Down the next flight, hoping that maybe, just maybe, I’ll find Max making a cup of tea in the kitchen, that he’ll simply say he couldn’t sleep, his body clock is all skewed
after his flight.
But he is neither in the bathroom nor in the kitchen. In a panic, half-hoping to find him in there, perhaps reading, perhaps needing somewhere to deal with his insomnia, I push open the door to
the back room, my study, where Mona usually sleeps.
Empty.
He’s not here at all. He’s gone to Mona down in the basement!
The irony hits me – that I told her to stay down there tonight, expressly to ensure she was out of our way!
I turn to face the hallway. And then I know.

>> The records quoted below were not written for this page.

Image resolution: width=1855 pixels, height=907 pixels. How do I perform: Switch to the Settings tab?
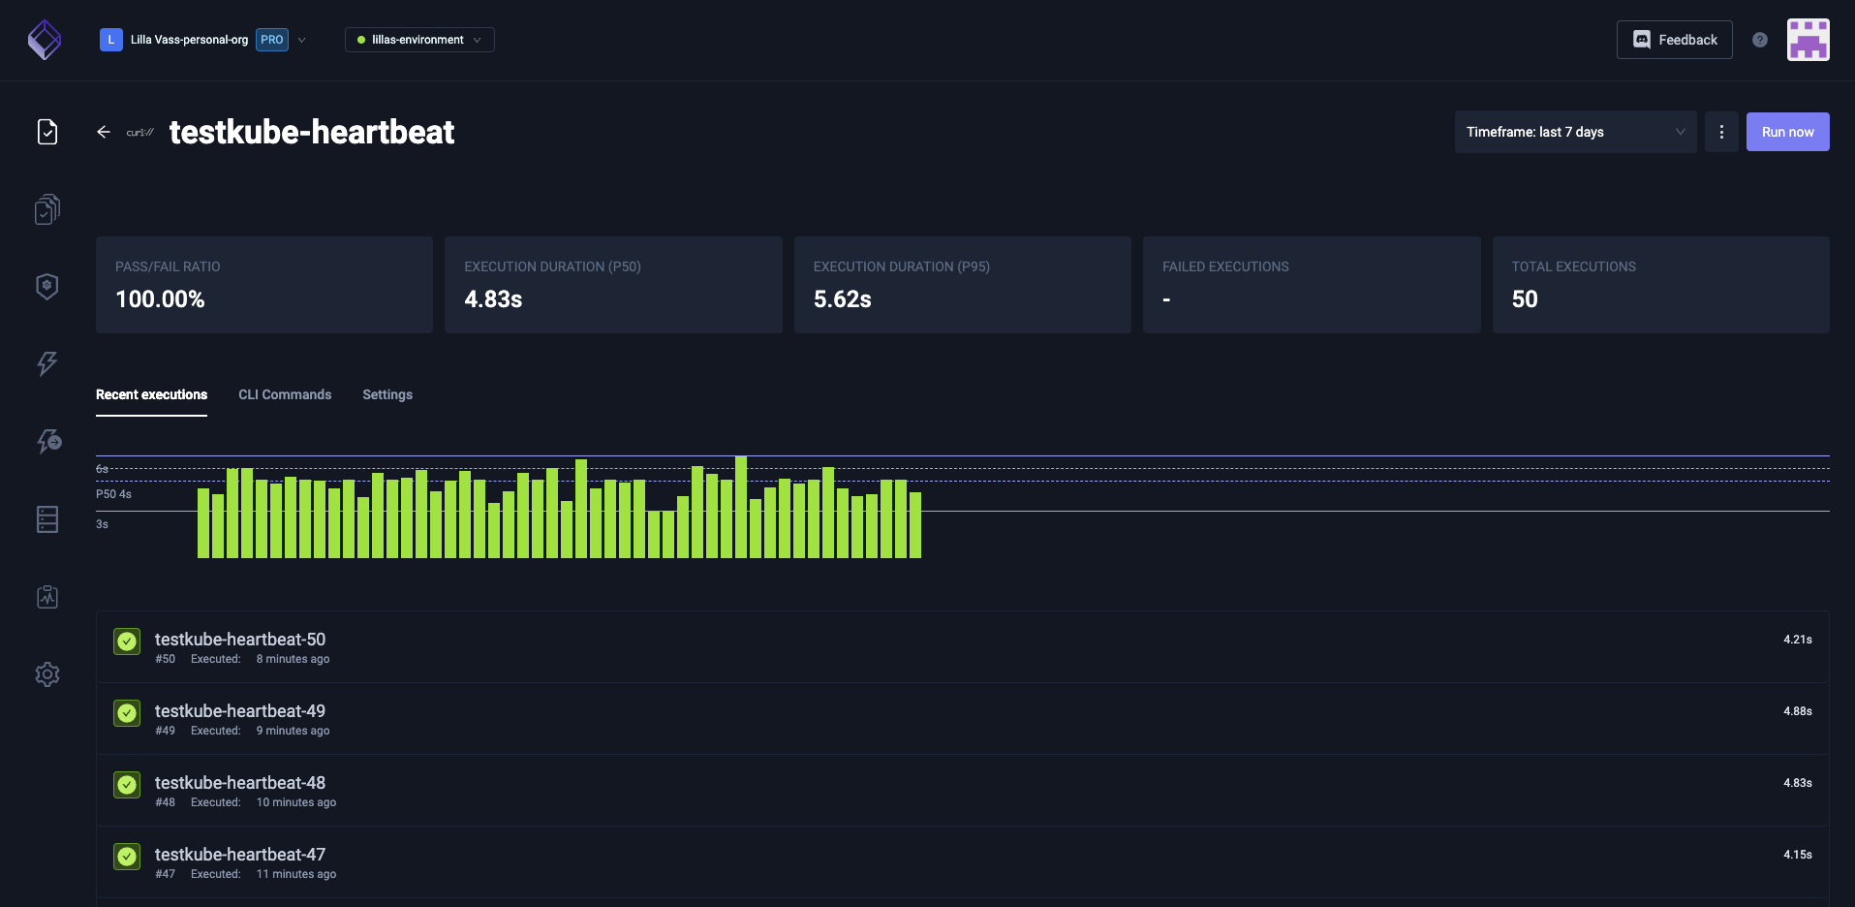(387, 394)
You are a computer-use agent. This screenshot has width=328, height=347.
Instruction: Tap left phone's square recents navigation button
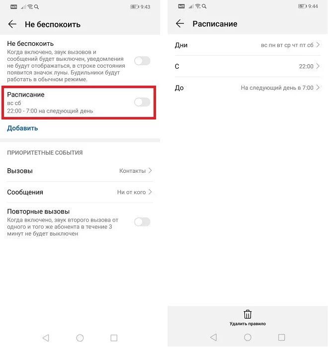pos(114,338)
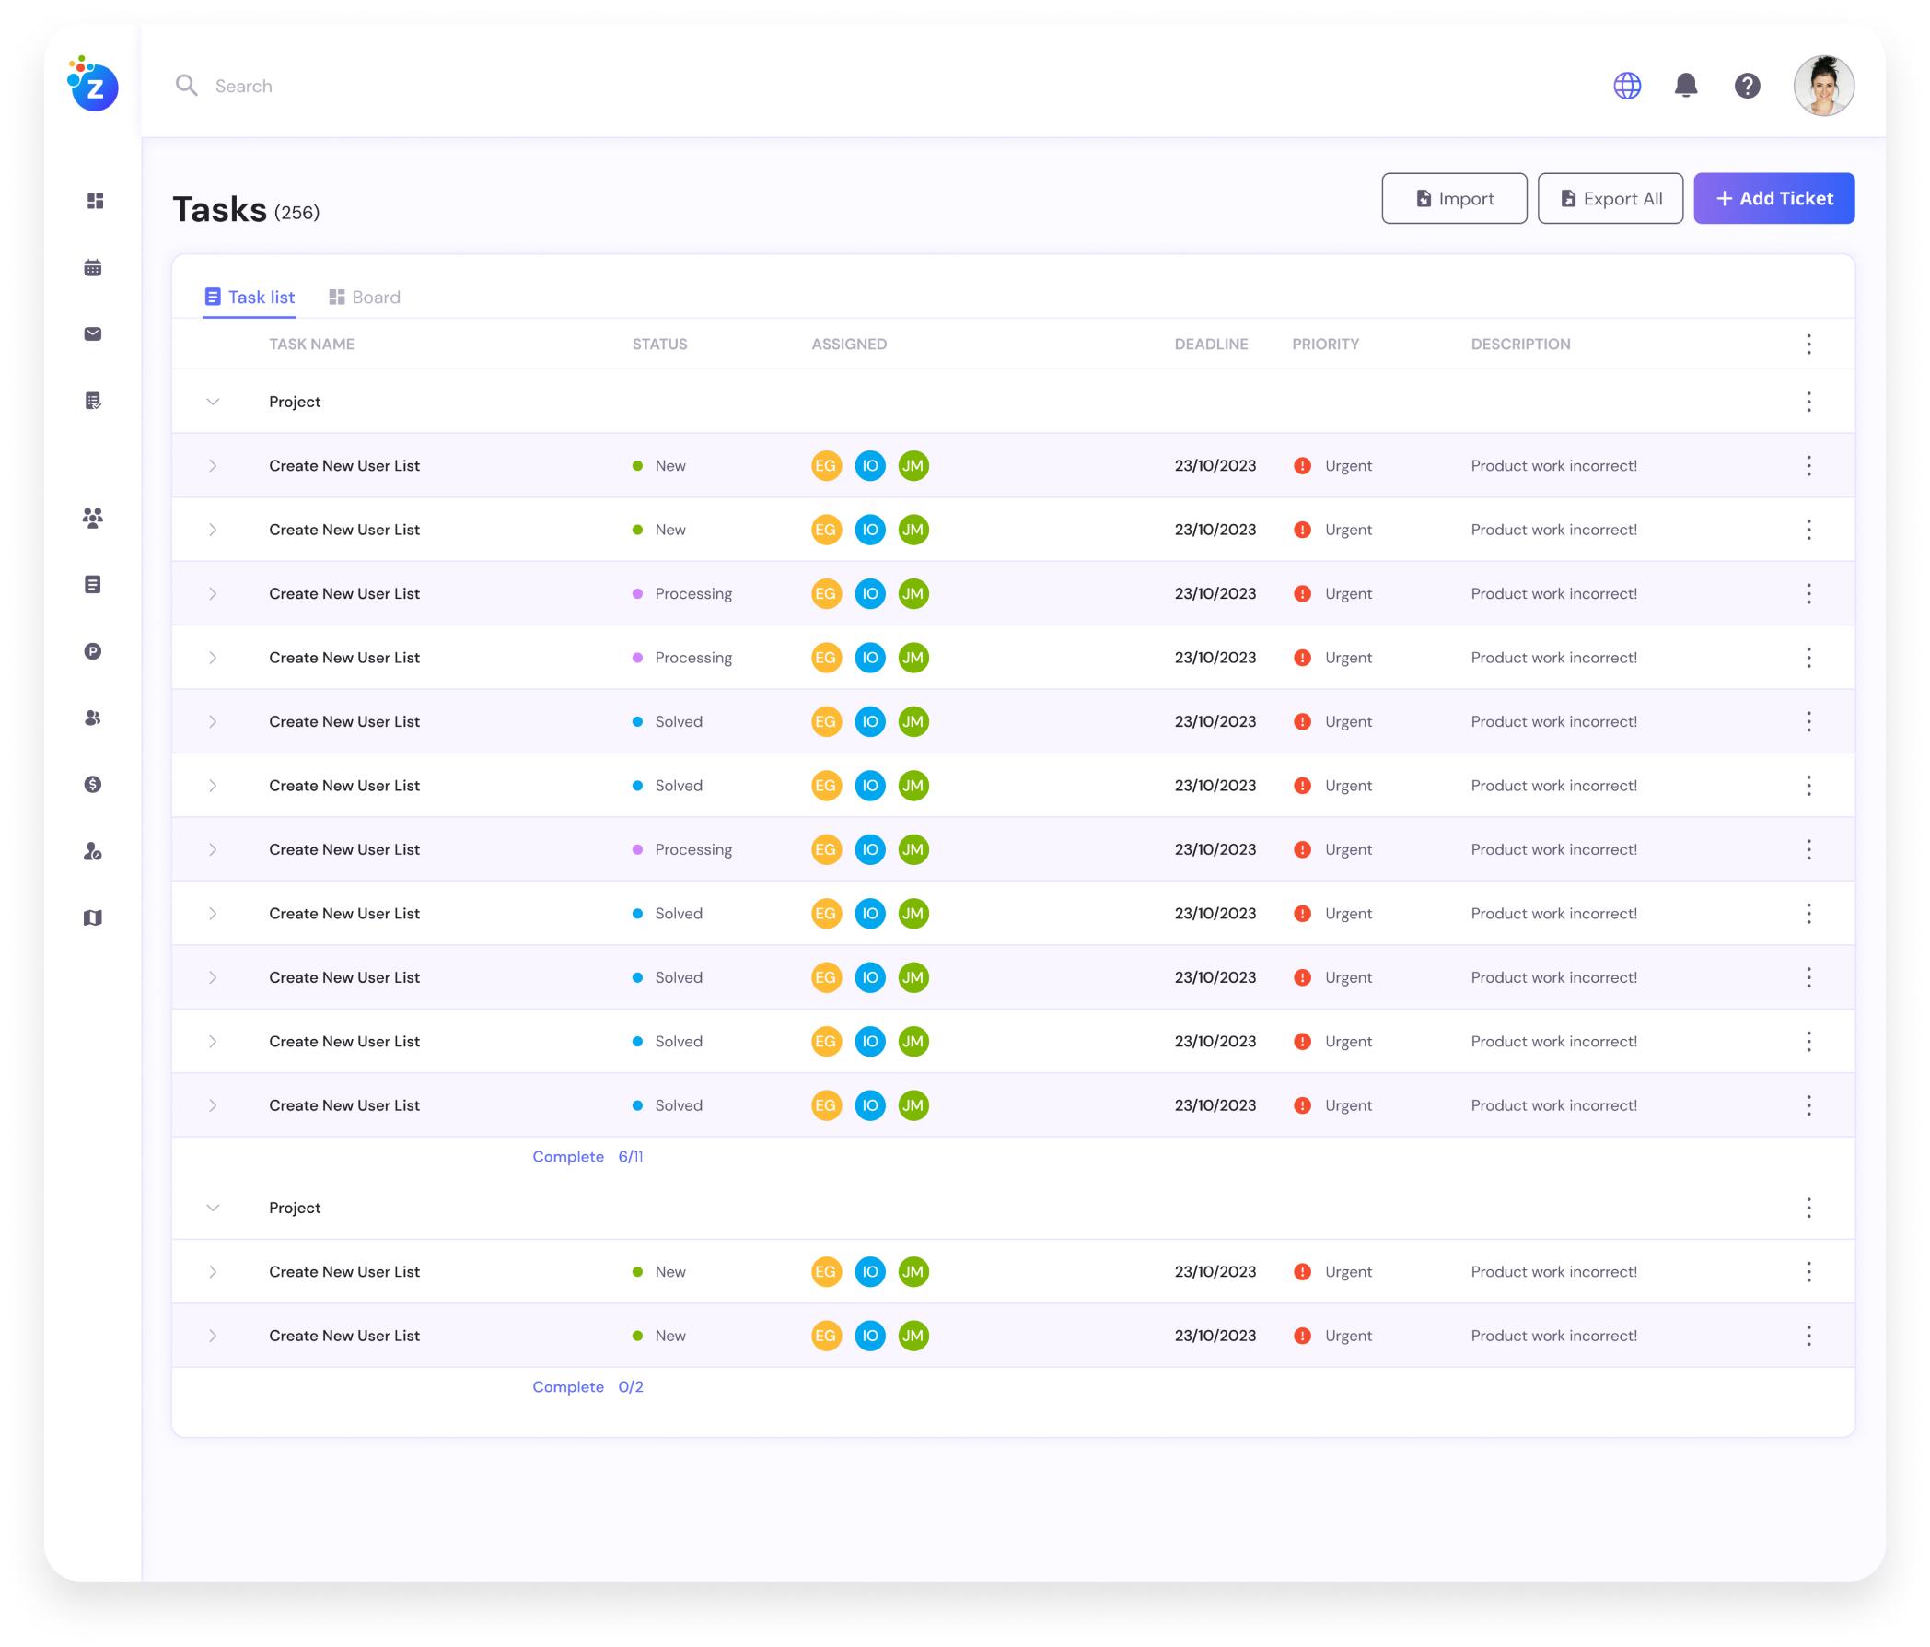
Task: Open three-dot menu in table header row
Action: (1809, 344)
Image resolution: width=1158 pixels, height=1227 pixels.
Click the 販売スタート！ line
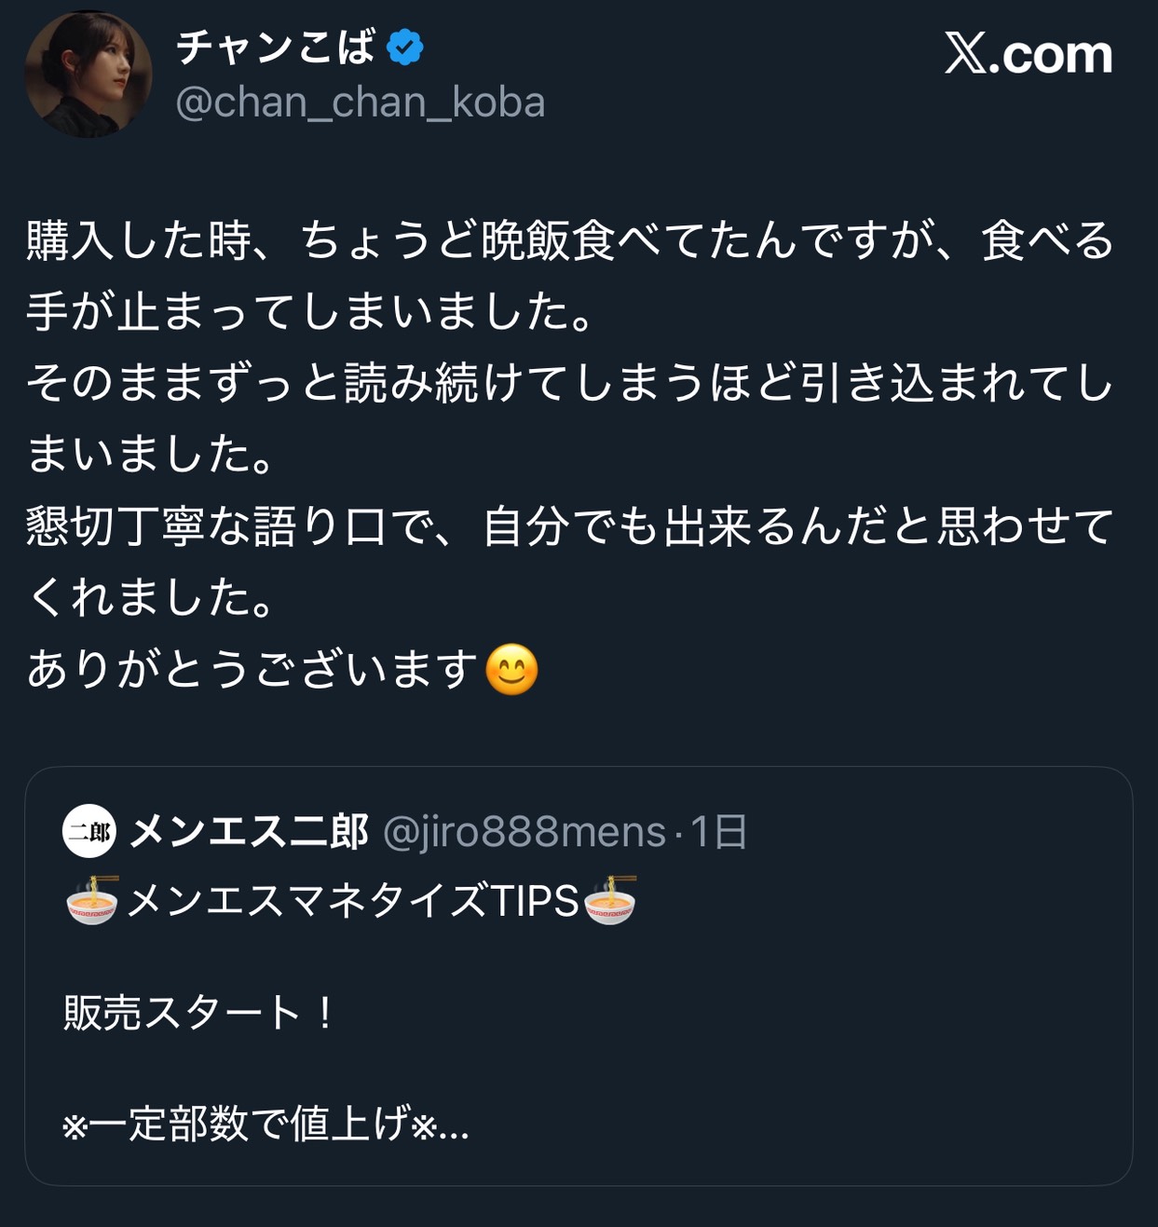coord(198,1012)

The front door is on the latch, someone has gone out.
Max.
I try to stop the images marching into my head. Max biting her thighs, telling her how much he desires her, for she is softly rounded and bronzed. For the skin on her thighs is still smooth and
not uneven as mine has become. For she is hard-working and clever while I am ageing, and no longer visible, and unable to command power over anything, or anyone.
A ghastly image comes to me, the stone faces outside my door jeering, as they witness Max passing beneath them on his way to her.
Your lover and your maid
, they whisper.
I brought him here! I led him to her! Of all the people he might choose to be unfaithful with, he has chosen Mona. My housemaid. My subordinate.
I pull my faux fur coat over my satin nightie, chosen for my lover’s first visit to my home. A pair of boots over bare feet. Through the front door, round to the back of the house. Over
the frosted grass to the top of the stairs.
The door is open at the bottom, a pale lozenge of yellow light thrown onto the first two steps. My heart pounds at the realisation of my worst fears. Max has gone in, left the door ajar in his
haste. I stand at the top and listen.
Sure enough, I can hear voices, soft voices – Max’s breathy lovemaker’s voice, the voice that makes me think of Tom Waits and smoky late-night blues bars. He’s using it
on her! In Daddy’s flat while he sleeps!
The rage, the hurt makes me tremble so much I’m afraid I’m going to collapse.
Between them, Max and Mona have made the ultimate fool of me.
The shadow of a figure in a skirt looms out of the basement doorway. I move to the side, into the dark.
My hand strokes the top of Mummy’s stone head. If only she had never died! If only you’d never left me, Mummy. If only it wasn’t for Anita and Simon and Terence’s selfish
behaviour. If only Daddy hadn’t duped me into believing I was his favourite!